Copy out all of the data below, line for line, without changing a single character.

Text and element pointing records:
>>>>

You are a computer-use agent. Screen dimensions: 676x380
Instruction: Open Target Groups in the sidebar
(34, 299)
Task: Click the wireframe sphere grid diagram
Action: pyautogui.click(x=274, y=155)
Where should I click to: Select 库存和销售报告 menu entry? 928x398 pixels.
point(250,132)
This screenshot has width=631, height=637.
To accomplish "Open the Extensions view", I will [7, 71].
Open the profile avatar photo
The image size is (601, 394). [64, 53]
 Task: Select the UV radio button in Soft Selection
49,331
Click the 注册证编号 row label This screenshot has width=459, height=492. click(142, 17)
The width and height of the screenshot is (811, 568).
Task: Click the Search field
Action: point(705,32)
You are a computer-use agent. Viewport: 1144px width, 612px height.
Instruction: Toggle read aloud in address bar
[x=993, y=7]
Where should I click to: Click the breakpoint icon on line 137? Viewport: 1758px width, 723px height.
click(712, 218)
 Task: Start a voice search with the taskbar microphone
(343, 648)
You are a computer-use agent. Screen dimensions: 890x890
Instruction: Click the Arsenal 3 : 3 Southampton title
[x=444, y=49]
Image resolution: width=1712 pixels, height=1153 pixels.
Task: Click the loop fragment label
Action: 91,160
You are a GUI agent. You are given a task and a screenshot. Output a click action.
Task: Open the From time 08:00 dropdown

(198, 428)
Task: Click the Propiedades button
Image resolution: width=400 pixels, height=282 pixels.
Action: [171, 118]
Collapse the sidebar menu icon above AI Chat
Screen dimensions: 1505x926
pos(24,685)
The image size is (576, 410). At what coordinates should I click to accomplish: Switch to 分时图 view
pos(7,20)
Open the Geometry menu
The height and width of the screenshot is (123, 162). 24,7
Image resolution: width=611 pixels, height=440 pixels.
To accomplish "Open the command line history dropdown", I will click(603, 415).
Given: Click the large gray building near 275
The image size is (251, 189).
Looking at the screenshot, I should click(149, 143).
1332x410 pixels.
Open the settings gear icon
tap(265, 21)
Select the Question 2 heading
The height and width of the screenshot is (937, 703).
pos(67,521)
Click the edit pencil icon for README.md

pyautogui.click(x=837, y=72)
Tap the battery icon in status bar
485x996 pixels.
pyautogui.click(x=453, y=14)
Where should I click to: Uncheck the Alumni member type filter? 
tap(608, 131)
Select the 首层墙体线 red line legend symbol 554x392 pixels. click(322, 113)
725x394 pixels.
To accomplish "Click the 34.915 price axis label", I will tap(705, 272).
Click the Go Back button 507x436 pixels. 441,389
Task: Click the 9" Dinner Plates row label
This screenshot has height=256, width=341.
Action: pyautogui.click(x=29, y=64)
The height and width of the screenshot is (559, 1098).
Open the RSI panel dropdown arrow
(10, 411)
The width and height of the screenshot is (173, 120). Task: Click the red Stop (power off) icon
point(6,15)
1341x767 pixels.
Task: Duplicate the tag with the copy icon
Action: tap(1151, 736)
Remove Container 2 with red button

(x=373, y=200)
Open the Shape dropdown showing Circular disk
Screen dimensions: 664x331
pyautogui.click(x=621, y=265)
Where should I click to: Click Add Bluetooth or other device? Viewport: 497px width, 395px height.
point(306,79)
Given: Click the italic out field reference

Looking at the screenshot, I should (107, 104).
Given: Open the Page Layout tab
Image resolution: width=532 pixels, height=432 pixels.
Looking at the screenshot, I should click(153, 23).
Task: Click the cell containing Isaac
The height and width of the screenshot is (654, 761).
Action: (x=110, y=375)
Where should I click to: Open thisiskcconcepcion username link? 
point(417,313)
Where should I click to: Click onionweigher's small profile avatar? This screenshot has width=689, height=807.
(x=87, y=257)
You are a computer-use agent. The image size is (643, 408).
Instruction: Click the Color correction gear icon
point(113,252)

<<<<

*Full response:*
You are a computer-use agent. Screen dimensions: 676x380
Instruction: Open Target Groups in the sidebar
(34, 299)
Task: Click the wireframe sphere grid diagram
Action: pyautogui.click(x=274, y=155)
Where should I click to: Select 库存和销售报告 menu entry? 928x398 pixels.
point(250,132)
This screenshot has width=631, height=637.
To accomplish "Open the Extensions view", I will [7, 71].
Open the profile avatar photo
The image size is (601, 394). [64, 53]
 Task: Select the UV radio button in Soft Selection
49,331
Click the 注册证编号 row label This screenshot has width=459, height=492. click(142, 17)
The width and height of the screenshot is (811, 568).
Task: Click the Search field
Action: point(705,32)
You are a computer-use agent. Viewport: 1144px width, 612px height.
Instruction: Toggle read aloud in address bar
[x=993, y=7]
Where should I click to: Click the breakpoint icon on line 137? Viewport: 1758px width, 723px height.
click(712, 218)
 Task: Start a voice search with the taskbar microphone
(343, 648)
You are a computer-use agent. Screen dimensions: 890x890
Instruction: Click the Arsenal 3 : 3 Southampton title
[x=444, y=49]
Image resolution: width=1712 pixels, height=1153 pixels.
Task: Click the loop fragment label
Action: 91,160
You are a GUI agent. You are given a task and a screenshot. Output a click action.
Task: Open the From time 08:00 dropdown

(198, 428)
Task: Click the Propiedades button
Image resolution: width=400 pixels, height=282 pixels.
Action: [171, 118]
Collapse the sidebar menu icon above AI Chat
Screen dimensions: 1505x926
pos(24,685)
The image size is (576, 410). At what coordinates should I click to accomplish: Switch to 分时图 view
pos(7,20)
Open the Geometry menu
The height and width of the screenshot is (123, 162). 24,7
Image resolution: width=611 pixels, height=440 pixels.
To accomplish "Open the command line history dropdown", I will click(603, 415).
Given: Click the large gray building near 275
The image size is (251, 189).
Looking at the screenshot, I should click(149, 143).
1332x410 pixels.
Open the settings gear icon
tap(265, 21)
Select the Question 2 heading
The height and width of the screenshot is (937, 703).
pos(67,521)
Click the edit pencil icon for README.md

pyautogui.click(x=837, y=72)
Tap the battery icon in status bar
485x996 pixels.
pyautogui.click(x=453, y=14)
Where should I click to: Uncheck the Alumni member type filter? 
tap(608, 131)
Select the 首层墙体线 red line legend symbol 554x392 pixels. click(322, 113)
725x394 pixels.
To accomplish "Click the 34.915 price axis label", I will tap(705, 272).
Click the Go Back button 507x436 pixels. 441,389
Task: Click the 9" Dinner Plates row label
This screenshot has height=256, width=341.
Action: pyautogui.click(x=29, y=64)
The height and width of the screenshot is (559, 1098).
Open the RSI panel dropdown arrow
(10, 411)
The width and height of the screenshot is (173, 120). Task: Click the red Stop (power off) icon
point(6,15)
1341x767 pixels.
Task: Duplicate the tag with the copy icon
Action: tap(1151, 736)
Remove Container 2 with red button

(x=373, y=200)
Open the Shape dropdown showing Circular disk
Screen dimensions: 664x331
pyautogui.click(x=621, y=265)
Where should I click to: Click Add Bluetooth or other device? Viewport: 497px width, 395px height.
point(306,79)
Given: Click the italic out field reference

Looking at the screenshot, I should (107, 104).
Given: Open the Page Layout tab
Image resolution: width=532 pixels, height=432 pixels.
Looking at the screenshot, I should click(153, 23).
Task: Click the cell containing Isaac
The height and width of the screenshot is (654, 761).
Action: (x=110, y=375)
Where should I click to: Open thisiskcconcepcion username link? 
point(417,313)
Where should I click to: Click onionweigher's small profile avatar? This screenshot has width=689, height=807.
(x=87, y=257)
You are a computer-use agent. The image size is (643, 408).
Instruction: Click the Color correction gear icon
point(113,252)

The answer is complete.